» Extracted information:

__________________________________________________

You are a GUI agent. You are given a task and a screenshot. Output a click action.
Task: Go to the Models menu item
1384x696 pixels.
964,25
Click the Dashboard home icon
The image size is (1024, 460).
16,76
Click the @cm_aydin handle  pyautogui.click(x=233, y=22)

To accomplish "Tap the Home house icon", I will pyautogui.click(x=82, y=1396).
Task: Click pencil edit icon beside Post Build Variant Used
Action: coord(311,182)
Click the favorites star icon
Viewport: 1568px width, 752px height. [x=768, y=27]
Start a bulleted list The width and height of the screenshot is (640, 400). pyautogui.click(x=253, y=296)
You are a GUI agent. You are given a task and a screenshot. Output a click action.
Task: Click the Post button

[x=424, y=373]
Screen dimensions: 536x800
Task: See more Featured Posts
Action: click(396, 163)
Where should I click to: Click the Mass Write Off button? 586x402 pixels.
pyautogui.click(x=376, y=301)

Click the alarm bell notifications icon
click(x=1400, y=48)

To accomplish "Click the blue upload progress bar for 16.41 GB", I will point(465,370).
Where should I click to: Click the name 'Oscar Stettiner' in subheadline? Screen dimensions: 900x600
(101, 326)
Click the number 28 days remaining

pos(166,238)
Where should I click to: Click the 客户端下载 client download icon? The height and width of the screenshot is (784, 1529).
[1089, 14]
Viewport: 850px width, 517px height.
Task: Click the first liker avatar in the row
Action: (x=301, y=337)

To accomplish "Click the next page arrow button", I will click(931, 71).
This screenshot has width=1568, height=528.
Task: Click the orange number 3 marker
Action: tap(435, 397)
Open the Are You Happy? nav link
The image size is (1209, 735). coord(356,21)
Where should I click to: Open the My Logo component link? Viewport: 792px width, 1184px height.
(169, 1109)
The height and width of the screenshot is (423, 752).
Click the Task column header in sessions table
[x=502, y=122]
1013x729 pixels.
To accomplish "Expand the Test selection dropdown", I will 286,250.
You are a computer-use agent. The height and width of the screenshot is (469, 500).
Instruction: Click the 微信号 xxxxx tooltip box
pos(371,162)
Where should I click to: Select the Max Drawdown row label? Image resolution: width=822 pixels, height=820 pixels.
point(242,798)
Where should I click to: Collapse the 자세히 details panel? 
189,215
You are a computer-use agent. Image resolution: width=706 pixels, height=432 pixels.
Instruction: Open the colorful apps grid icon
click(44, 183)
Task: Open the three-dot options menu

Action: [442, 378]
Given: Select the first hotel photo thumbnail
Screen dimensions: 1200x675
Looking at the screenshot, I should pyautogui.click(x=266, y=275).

__________________________________________________

» Directions for this task: Repeat the material above in full. Change no word.

» Exercise output:
You are a GUI agent. You are given a task and a screenshot. Output a click action.
Task: Go to the Models menu item
1384x696 pixels.
964,25
Click the Dashboard home icon
The image size is (1024, 460).
16,76
Click the @cm_aydin handle  pyautogui.click(x=233, y=22)

To accomplish "Tap the Home house icon", I will pyautogui.click(x=82, y=1396).
Task: Click pencil edit icon beside Post Build Variant Used
Action: coord(311,182)
Click the favorites star icon
Viewport: 1568px width, 752px height. [x=768, y=27]
Start a bulleted list The width and height of the screenshot is (640, 400). pyautogui.click(x=253, y=296)
You are a GUI agent. You are given a task and a screenshot. Output a click action.
Task: Click the Post button

[x=424, y=373]
Screen dimensions: 536x800
Task: See more Featured Posts
Action: click(396, 163)
Where should I click to: Click the Mass Write Off button? 586x402 pixels.
pyautogui.click(x=376, y=301)

Click the alarm bell notifications icon
click(x=1400, y=48)

To accomplish "Click the blue upload progress bar for 16.41 GB", I will point(465,370).
Where should I click to: Click the name 'Oscar Stettiner' in subheadline? Screen dimensions: 900x600
(101, 326)
Click the number 28 days remaining

pos(166,238)
Where should I click to: Click the 客户端下载 client download icon? The height and width of the screenshot is (784, 1529).
[1089, 14]
Viewport: 850px width, 517px height.
Task: Click the first liker avatar in the row
Action: (x=301, y=337)

To accomplish "Click the next page arrow button", I will click(931, 71).
This screenshot has width=1568, height=528.
Task: Click the orange number 3 marker
Action: tap(435, 397)
Open the Are You Happy? nav link
The image size is (1209, 735). coord(356,21)
Where should I click to: Open the My Logo component link? Viewport: 792px width, 1184px height.
(169, 1109)
The height and width of the screenshot is (423, 752).
Click the Task column header in sessions table
[x=502, y=122]
1013x729 pixels.
To accomplish "Expand the Test selection dropdown", I will 286,250.
You are a computer-use agent. The height and width of the screenshot is (469, 500).
Instruction: Click the 微信号 xxxxx tooltip box
pos(371,162)
Where should I click to: Select the Max Drawdown row label? Image resolution: width=822 pixels, height=820 pixels.
point(242,798)
Where should I click to: Collapse the 자세히 details panel? 
189,215
You are a computer-use agent. Image resolution: width=706 pixels, height=432 pixels.
Instruction: Open the colorful apps grid icon
click(44, 183)
Task: Open the three-dot options menu

Action: [442, 378]
Given: Select the first hotel photo thumbnail
Screen dimensions: 1200x675
Looking at the screenshot, I should pyautogui.click(x=266, y=275).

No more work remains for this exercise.